▼▼▼

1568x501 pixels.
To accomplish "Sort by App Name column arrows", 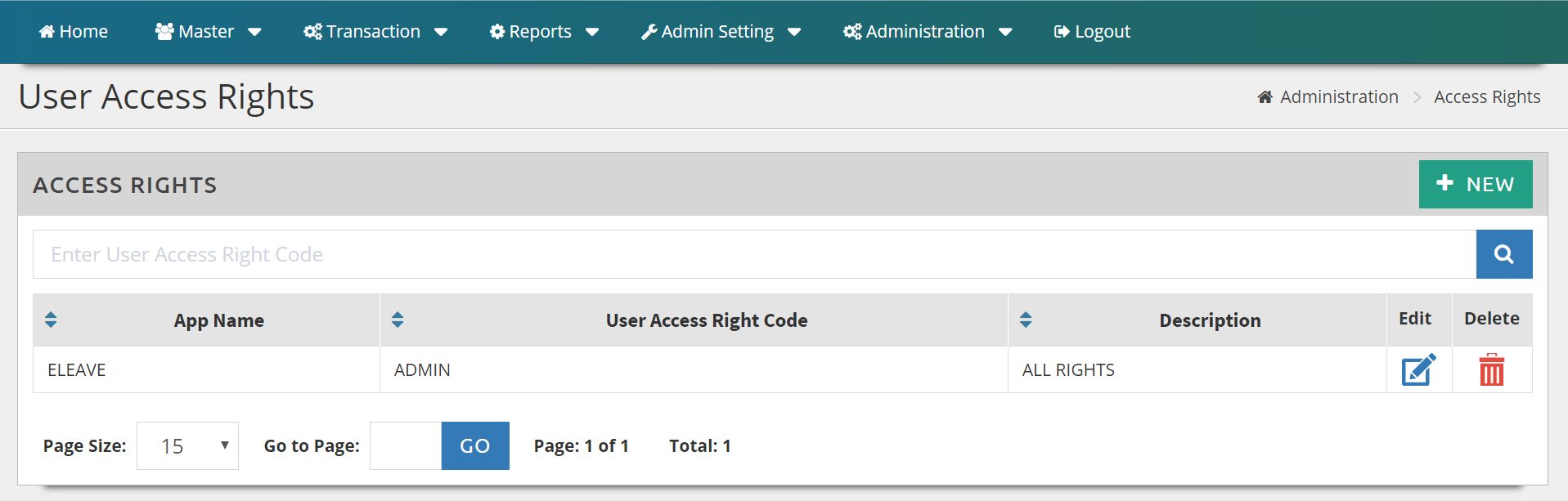I will pyautogui.click(x=51, y=320).
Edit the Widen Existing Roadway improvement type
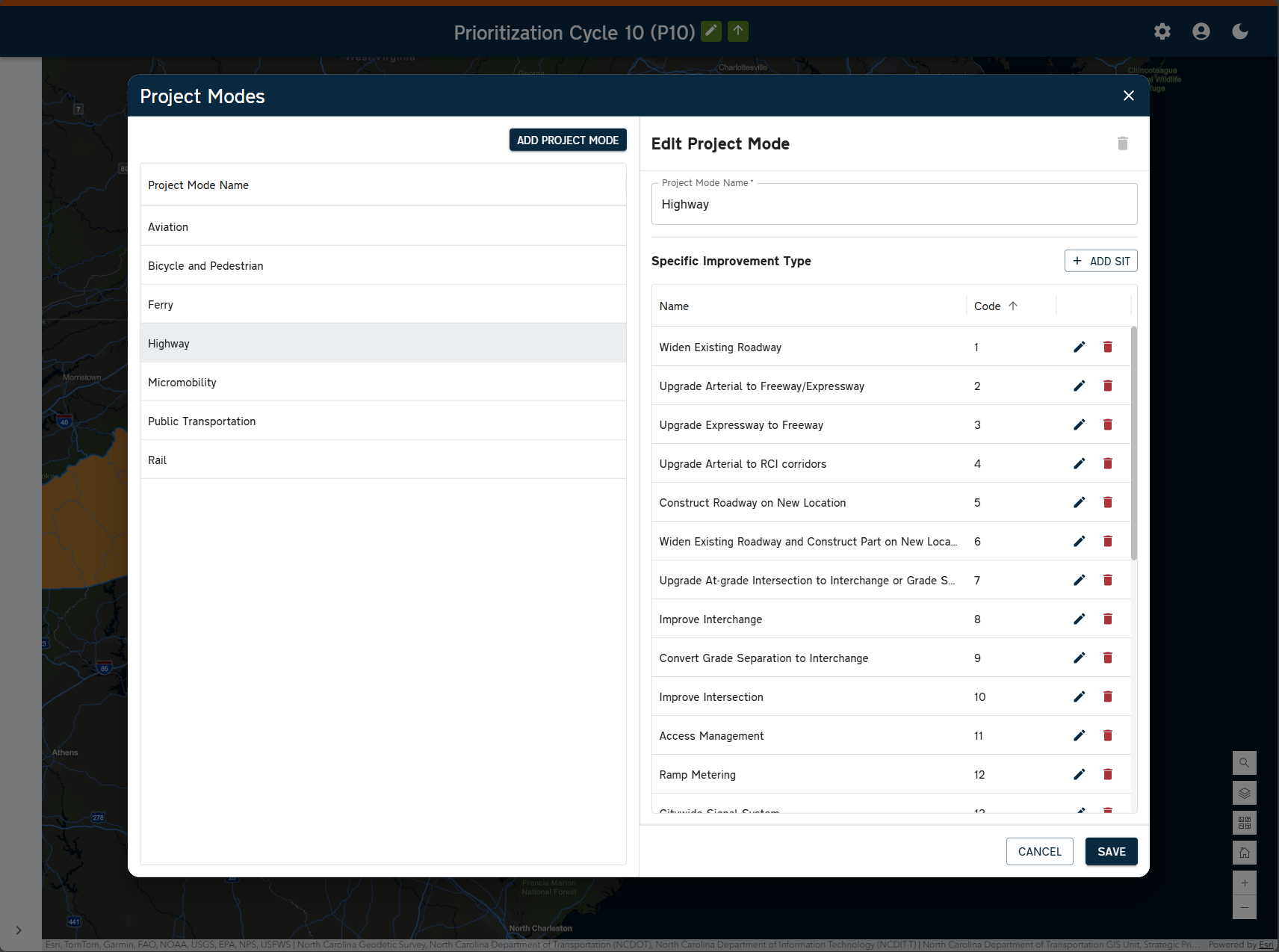The height and width of the screenshot is (952, 1279). click(1078, 347)
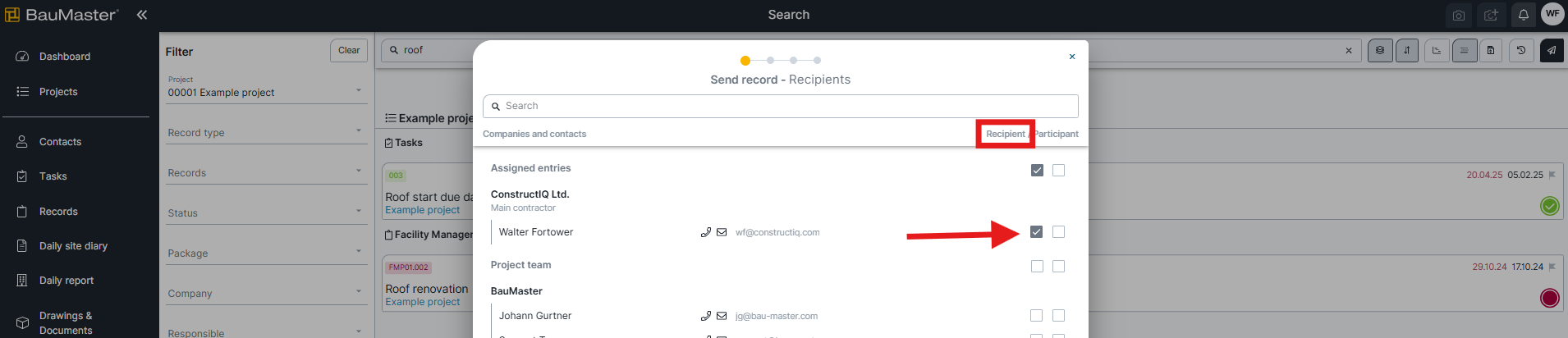This screenshot has width=1568, height=338.
Task: Switch to Gantt chart view icon
Action: point(1437,51)
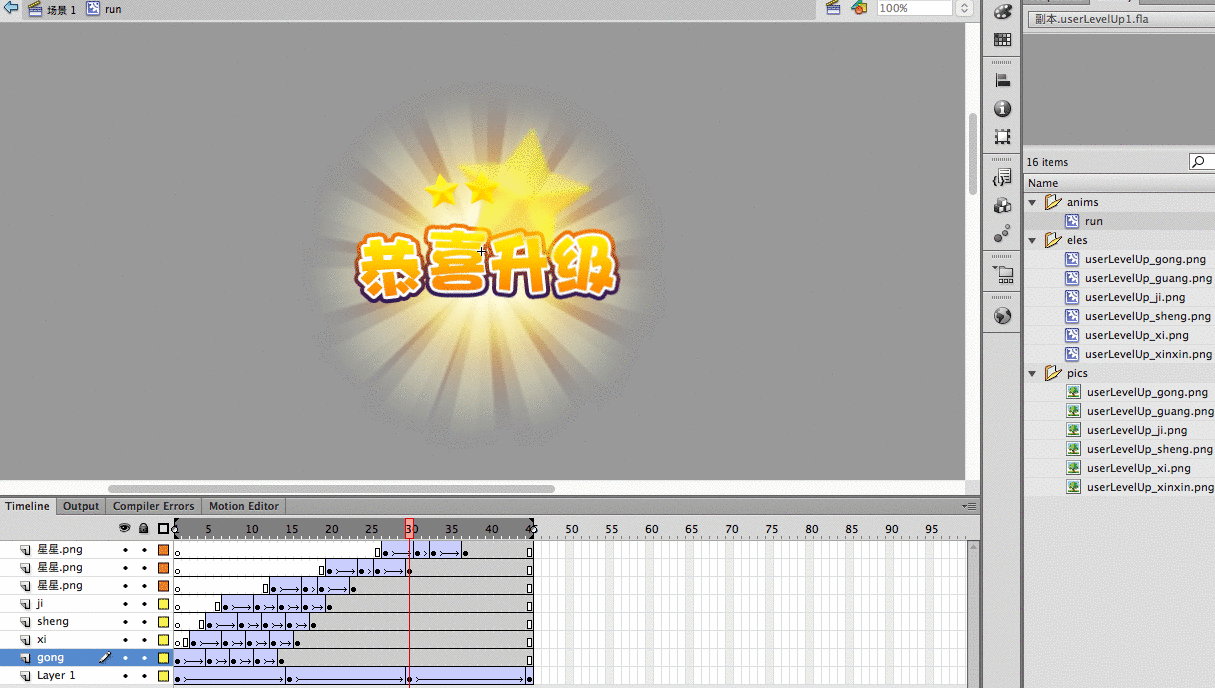The width and height of the screenshot is (1215, 688).
Task: Open the Info panel icon
Action: click(1002, 109)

▲▲▲

→ GIVEN TASK: Copy the records word for word, beginning at the line that contains "Edit the Widen" and continuing through the end of the records. Omit the pictures.

→ WORKED SOLUTION:
Edit the Widen Existing Roadway improvement type
The height and width of the screenshot is (952, 1279). click(1078, 347)
This screenshot has width=1568, height=338.
Task: Switch to Gantt chart view icon
Action: point(1437,51)
The width and height of the screenshot is (1215, 688).
Task: Open the Info panel icon
Action: click(1002, 109)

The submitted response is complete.